= About this task =
Skip every picture while you write out the records below, from the first line through the one that contains "The height and", both ends kept.

Stored records

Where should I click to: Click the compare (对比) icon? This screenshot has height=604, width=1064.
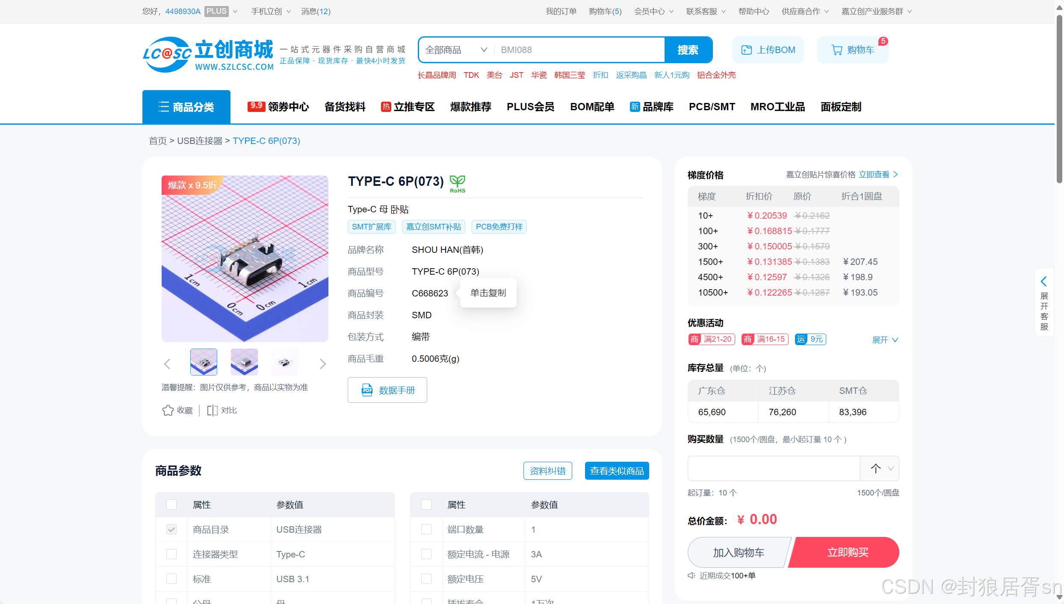click(213, 410)
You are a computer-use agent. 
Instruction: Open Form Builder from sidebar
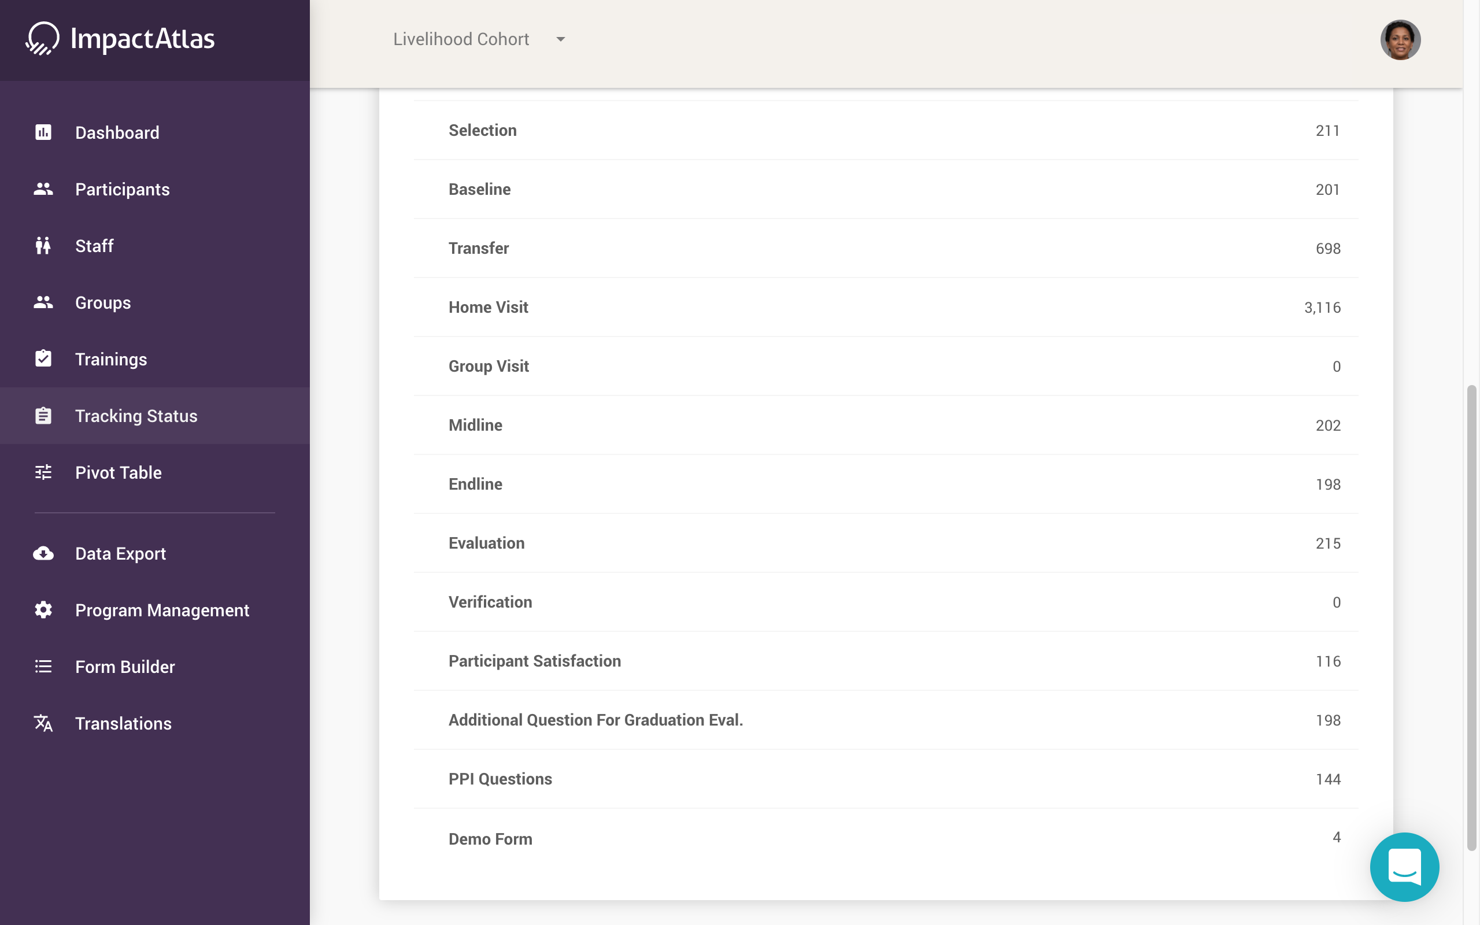coord(125,667)
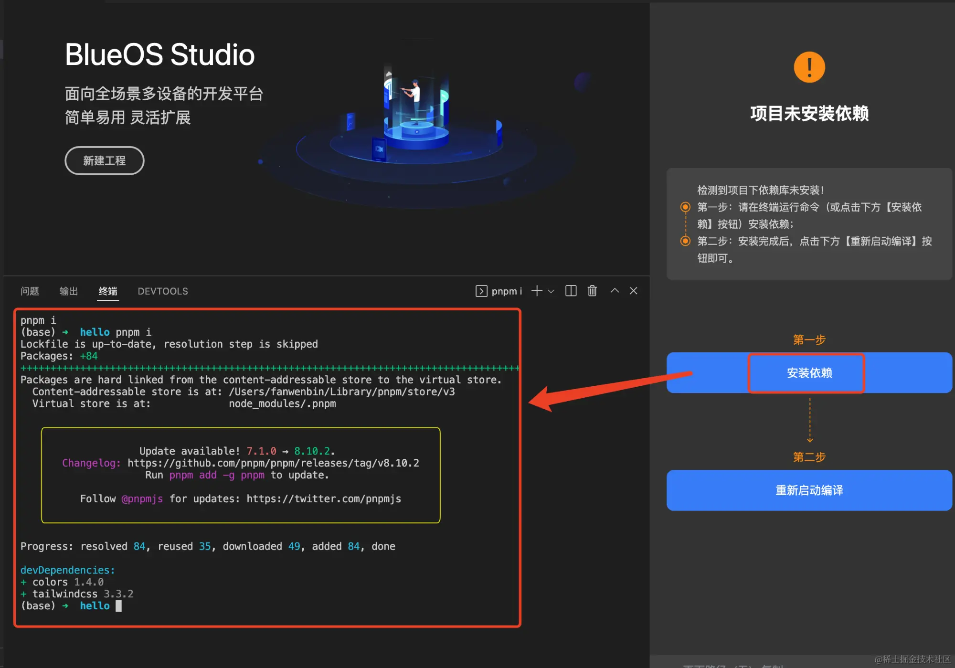This screenshot has width=955, height=668.
Task: Click the new terminal plus icon
Action: [x=537, y=291]
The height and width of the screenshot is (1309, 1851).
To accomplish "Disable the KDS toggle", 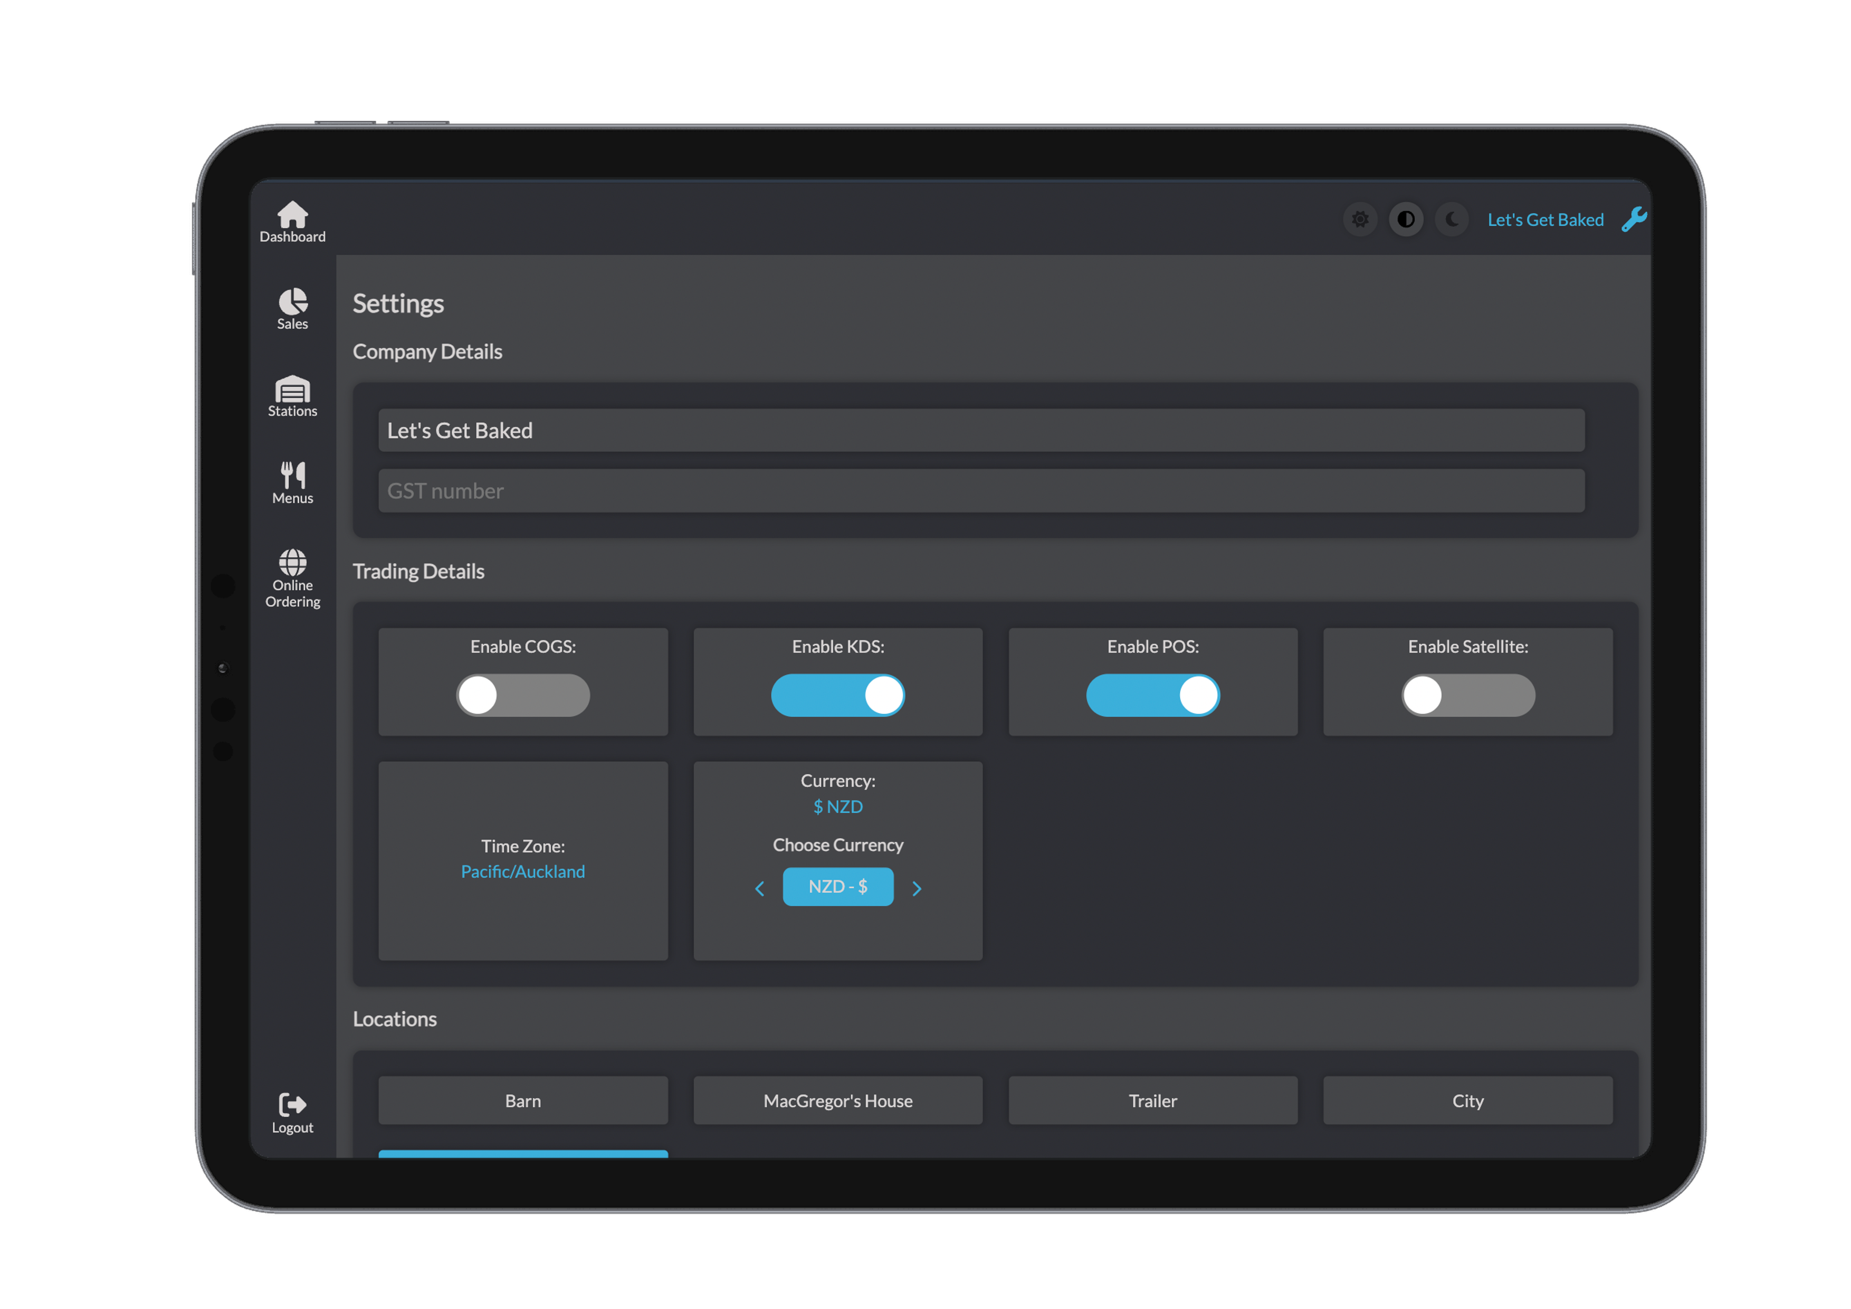I will click(x=838, y=695).
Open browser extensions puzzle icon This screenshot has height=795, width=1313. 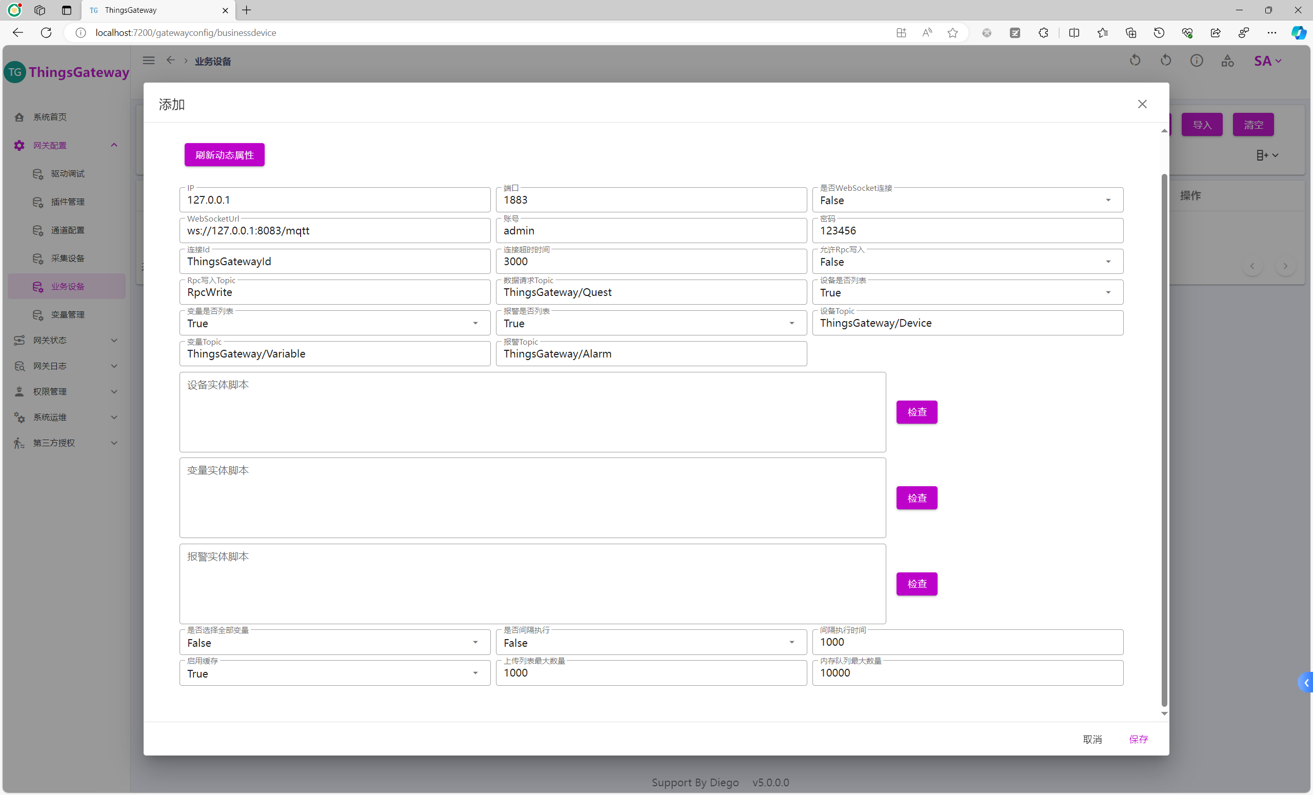[x=1043, y=33]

= Exercise response =
Where should I click to: Click the compare (对比) icon? This screenshot has height=604, width=1064.
click(213, 410)
You are a computer-use agent. 
Instruction: Open Form Builder from sidebar
coord(125,667)
This screenshot has width=955, height=668.
Task: Click the new terminal plus icon
Action: [x=537, y=291]
The height and width of the screenshot is (1309, 1851).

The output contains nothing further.